─── Data for the task

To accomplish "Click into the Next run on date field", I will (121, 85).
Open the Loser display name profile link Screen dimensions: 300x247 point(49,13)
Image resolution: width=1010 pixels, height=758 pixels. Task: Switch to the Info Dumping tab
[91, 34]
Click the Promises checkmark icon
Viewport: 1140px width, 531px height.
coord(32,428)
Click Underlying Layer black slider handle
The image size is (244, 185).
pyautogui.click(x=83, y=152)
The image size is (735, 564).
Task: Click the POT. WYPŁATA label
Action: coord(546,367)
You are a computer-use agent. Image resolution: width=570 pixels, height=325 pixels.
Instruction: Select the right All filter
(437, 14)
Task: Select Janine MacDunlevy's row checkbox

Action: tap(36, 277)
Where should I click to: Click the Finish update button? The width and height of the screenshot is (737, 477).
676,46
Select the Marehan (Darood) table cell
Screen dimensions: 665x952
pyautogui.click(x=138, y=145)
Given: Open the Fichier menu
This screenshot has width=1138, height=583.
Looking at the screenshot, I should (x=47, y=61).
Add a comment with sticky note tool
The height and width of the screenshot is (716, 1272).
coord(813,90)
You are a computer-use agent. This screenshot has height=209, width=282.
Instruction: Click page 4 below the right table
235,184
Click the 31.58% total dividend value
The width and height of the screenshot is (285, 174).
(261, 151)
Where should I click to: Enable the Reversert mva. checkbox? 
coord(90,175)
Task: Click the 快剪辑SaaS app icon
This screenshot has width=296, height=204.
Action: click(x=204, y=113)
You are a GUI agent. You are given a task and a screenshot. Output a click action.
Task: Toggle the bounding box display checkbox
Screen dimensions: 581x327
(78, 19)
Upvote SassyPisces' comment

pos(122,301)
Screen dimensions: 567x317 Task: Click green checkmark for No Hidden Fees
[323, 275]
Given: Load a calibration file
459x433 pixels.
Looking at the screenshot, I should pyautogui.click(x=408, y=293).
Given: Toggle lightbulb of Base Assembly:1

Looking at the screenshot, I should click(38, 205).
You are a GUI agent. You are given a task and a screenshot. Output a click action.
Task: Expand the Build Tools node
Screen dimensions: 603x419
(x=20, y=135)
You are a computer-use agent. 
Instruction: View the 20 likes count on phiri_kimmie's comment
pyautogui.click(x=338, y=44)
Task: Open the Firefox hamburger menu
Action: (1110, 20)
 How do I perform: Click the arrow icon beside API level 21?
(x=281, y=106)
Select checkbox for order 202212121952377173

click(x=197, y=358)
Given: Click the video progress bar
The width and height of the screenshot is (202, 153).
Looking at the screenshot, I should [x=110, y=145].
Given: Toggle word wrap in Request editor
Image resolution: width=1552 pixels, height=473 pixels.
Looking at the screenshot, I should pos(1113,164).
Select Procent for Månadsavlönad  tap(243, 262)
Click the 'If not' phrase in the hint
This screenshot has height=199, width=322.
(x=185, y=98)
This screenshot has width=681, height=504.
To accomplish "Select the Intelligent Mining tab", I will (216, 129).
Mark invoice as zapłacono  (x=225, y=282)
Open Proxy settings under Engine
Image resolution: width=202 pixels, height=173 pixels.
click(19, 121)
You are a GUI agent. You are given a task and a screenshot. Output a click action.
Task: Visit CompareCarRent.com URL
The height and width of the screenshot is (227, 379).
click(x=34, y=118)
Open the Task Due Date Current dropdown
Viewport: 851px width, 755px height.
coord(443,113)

──────

Task objective.
The whole listing needs copying. Write it out exactly.

Task result.
To accomplish "Click into the Next run on date field", I will (121, 85).
Open the Loser display name profile link Screen dimensions: 300x247 point(49,13)
Image resolution: width=1010 pixels, height=758 pixels. Task: Switch to the Info Dumping tab
[91, 34]
Click the Promises checkmark icon
Viewport: 1140px width, 531px height.
coord(32,428)
Click Underlying Layer black slider handle
The image size is (244, 185).
pyautogui.click(x=83, y=152)
The image size is (735, 564).
Task: Click the POT. WYPŁATA label
Action: coord(546,367)
You are a computer-use agent. Image resolution: width=570 pixels, height=325 pixels.
Instruction: Select the right All filter
(437, 14)
Task: Select Janine MacDunlevy's row checkbox

Action: tap(36, 277)
Where should I click to: Click the Finish update button? The width and height of the screenshot is (737, 477).
676,46
Select the Marehan (Darood) table cell
Screen dimensions: 665x952
pyautogui.click(x=138, y=145)
Given: Open the Fichier menu
This screenshot has width=1138, height=583.
Looking at the screenshot, I should (x=47, y=61).
Add a comment with sticky note tool
The height and width of the screenshot is (716, 1272).
coord(813,90)
You are a computer-use agent. This screenshot has height=209, width=282.
Instruction: Click page 4 below the right table
235,184
Click the 31.58% total dividend value
The width and height of the screenshot is (285, 174).
(261, 151)
Where should I click to: Enable the Reversert mva. checkbox? 
coord(90,175)
Task: Click the 快剪辑SaaS app icon
This screenshot has width=296, height=204.
Action: click(x=204, y=113)
You are a GUI agent. You are given a task and a screenshot. Output a click action.
Task: Toggle the bounding box display checkbox
Screen dimensions: 581x327
(78, 19)
Upvote SassyPisces' comment

pos(122,301)
Screen dimensions: 567x317 Task: Click green checkmark for No Hidden Fees
[323, 275]
Given: Load a calibration file
459x433 pixels.
Looking at the screenshot, I should pyautogui.click(x=408, y=293).
Given: Toggle lightbulb of Base Assembly:1

Looking at the screenshot, I should click(38, 205).
You are a GUI agent. You are given a task and a screenshot. Output a click action.
Task: Expand the Build Tools node
Screen dimensions: 603x419
(x=20, y=135)
You are a computer-use agent. 
Instruction: View the 20 likes count on phiri_kimmie's comment
pyautogui.click(x=338, y=44)
Task: Open the Firefox hamburger menu
Action: (1110, 20)
 How do I perform: Click the arrow icon beside API level 21?
(x=281, y=106)
Select checkbox for order 202212121952377173

click(x=197, y=358)
Given: Click the video progress bar
The width and height of the screenshot is (202, 153).
Looking at the screenshot, I should [x=110, y=145].
Given: Toggle word wrap in Request editor
Image resolution: width=1552 pixels, height=473 pixels.
Looking at the screenshot, I should pos(1113,164).
Select Procent for Månadsavlönad  tap(243, 262)
Click the 'If not' phrase in the hint
This screenshot has height=199, width=322.
(x=185, y=98)
This screenshot has width=681, height=504.
To accomplish "Select the Intelligent Mining tab", I will (216, 129).
Mark invoice as zapłacono  (x=225, y=282)
Open Proxy settings under Engine
Image resolution: width=202 pixels, height=173 pixels.
click(19, 121)
You are a GUI agent. You are given a task and a screenshot. Output a click action.
Task: Visit CompareCarRent.com URL
The height and width of the screenshot is (227, 379).
click(x=34, y=118)
Open the Task Due Date Current dropdown
Viewport: 851px width, 755px height.
coord(443,113)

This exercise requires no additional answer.